O presidente Luiz Inácio Lula da Silva "desrespeita" o povo iraniano ao tratar o líder Mahmoud Ahmadinejad como um amigo e não cobrar de forma concreta mudanças na situação dos direitos humanos no país. O alerta é do advogado Mohammad Mostafaei, que defendia a iraniana Sakineh Ashtiani condenada por adultério em Teerã. Na semana passada, o advogado de 36 anos fugiu do Irã para a Turquia depois de ter sido interrogado. Ontem, Mostafaei falou ao Estado por telefone. Ele havia sido levado para um centro de detenção nas proximidades de Istambul. Ontem foi liberado e deve seguir viagem na próxima semana para a Noruega. Abaixo, os principais trechos da entrevista:
O que o sr. acha da maior aproximação entre o presidente Lula e Ahmadinejad?
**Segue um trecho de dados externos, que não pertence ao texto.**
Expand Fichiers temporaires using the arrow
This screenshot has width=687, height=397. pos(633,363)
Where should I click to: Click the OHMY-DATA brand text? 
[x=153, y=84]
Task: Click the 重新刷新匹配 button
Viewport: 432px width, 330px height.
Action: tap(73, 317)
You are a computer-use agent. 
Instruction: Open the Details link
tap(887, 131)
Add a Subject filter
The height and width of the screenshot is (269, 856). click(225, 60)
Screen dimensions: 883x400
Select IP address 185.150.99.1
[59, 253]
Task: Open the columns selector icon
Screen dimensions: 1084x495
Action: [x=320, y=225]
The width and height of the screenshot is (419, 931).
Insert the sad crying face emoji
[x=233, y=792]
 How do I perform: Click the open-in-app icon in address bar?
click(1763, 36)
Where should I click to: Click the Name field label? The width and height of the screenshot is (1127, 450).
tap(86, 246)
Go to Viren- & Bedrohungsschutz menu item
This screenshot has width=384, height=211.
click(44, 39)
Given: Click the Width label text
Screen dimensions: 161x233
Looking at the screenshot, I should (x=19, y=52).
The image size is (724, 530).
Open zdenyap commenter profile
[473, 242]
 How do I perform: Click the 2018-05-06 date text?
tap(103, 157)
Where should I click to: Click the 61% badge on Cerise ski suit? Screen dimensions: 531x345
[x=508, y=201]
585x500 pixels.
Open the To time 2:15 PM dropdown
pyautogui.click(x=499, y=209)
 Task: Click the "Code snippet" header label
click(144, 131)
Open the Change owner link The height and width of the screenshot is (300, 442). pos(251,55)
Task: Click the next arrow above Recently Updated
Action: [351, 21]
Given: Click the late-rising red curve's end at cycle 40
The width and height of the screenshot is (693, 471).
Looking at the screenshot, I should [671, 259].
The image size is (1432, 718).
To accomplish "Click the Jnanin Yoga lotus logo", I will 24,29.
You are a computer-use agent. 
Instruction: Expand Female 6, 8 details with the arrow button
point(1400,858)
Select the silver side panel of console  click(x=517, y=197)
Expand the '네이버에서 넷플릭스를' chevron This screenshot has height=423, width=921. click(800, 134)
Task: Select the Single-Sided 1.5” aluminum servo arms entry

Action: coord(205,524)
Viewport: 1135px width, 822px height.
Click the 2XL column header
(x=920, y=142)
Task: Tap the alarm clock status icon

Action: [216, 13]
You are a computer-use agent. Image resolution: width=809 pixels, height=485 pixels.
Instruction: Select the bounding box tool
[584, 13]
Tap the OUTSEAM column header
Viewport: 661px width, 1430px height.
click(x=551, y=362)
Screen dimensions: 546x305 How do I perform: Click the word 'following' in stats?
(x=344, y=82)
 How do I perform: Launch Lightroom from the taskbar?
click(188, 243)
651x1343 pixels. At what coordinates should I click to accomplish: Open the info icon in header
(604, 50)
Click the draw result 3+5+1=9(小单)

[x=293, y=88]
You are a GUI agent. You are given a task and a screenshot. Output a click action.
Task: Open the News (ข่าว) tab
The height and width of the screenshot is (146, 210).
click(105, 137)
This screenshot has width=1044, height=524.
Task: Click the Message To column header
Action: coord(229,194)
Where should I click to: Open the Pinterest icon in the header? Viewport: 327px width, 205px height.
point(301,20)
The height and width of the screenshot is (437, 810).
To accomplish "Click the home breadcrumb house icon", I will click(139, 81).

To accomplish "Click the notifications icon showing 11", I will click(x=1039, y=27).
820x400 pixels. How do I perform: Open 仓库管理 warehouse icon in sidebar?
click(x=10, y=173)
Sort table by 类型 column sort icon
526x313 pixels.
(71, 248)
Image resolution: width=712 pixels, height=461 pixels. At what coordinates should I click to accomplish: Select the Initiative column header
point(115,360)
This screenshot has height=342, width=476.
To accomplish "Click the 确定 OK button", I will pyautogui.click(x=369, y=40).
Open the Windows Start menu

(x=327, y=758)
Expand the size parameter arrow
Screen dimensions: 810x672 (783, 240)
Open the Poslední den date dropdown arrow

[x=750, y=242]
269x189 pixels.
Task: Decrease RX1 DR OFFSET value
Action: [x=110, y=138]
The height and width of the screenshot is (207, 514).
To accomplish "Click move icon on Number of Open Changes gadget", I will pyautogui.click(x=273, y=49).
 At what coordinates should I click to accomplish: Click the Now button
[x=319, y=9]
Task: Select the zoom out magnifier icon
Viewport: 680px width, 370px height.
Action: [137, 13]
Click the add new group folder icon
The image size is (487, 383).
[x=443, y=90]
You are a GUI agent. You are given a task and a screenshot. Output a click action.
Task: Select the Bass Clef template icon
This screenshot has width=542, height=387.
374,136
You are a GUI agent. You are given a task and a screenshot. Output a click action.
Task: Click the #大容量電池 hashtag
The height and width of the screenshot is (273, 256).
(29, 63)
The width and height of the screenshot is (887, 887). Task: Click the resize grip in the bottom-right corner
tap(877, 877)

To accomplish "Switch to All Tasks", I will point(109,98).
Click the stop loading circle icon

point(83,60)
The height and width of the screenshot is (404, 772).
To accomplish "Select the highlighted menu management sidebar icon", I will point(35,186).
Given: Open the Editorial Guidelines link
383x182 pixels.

(Risos). Isso é mesmo curioso. Claro que agradecemos o gesto de Lula de oferecer asilo a Sakineh. Mas o que posso dizer é que Lula tem o dever de falar de direitos humanos com Ahmadinejad. O problema não é apenas das famílias iranianas. É da humanidade. Lula trai os iranianos ao não falar das violações. É ainda um desrespeito ao povo iraniano tratar Ahmadinejad como um amigo e não cobrar mudanças na situação dos direitos humanos no país.
Mas o governo brasileiro diz que tratou do caso de Sakineh com as autoridades iranianas.
Não sei. Não posso dizer até que ponto isso foi tratado de forma séria.
O sr. conseguiu fugir do Irã. Qual será seu futuro?
Já fui autorizado a deixar o centro de refugiados e agora estou sob proteção diplomática. Tudo indica que devo ir para a Noruega. Quando sai, me senti muito aliviado. Mas quando estava a caminho do hotel, funcionários de uma missão diplomática europeia me pararam e disseram que seria muito arriscado me deixar num hotel. Agora, sob proteção diplomática, estou bem. Temo por minha família que ficou no Irã e minha mulher, que continua detida para me forçar a retornar ou me silenciar.
Como está a situação dos direitos humanos hoje no Irã?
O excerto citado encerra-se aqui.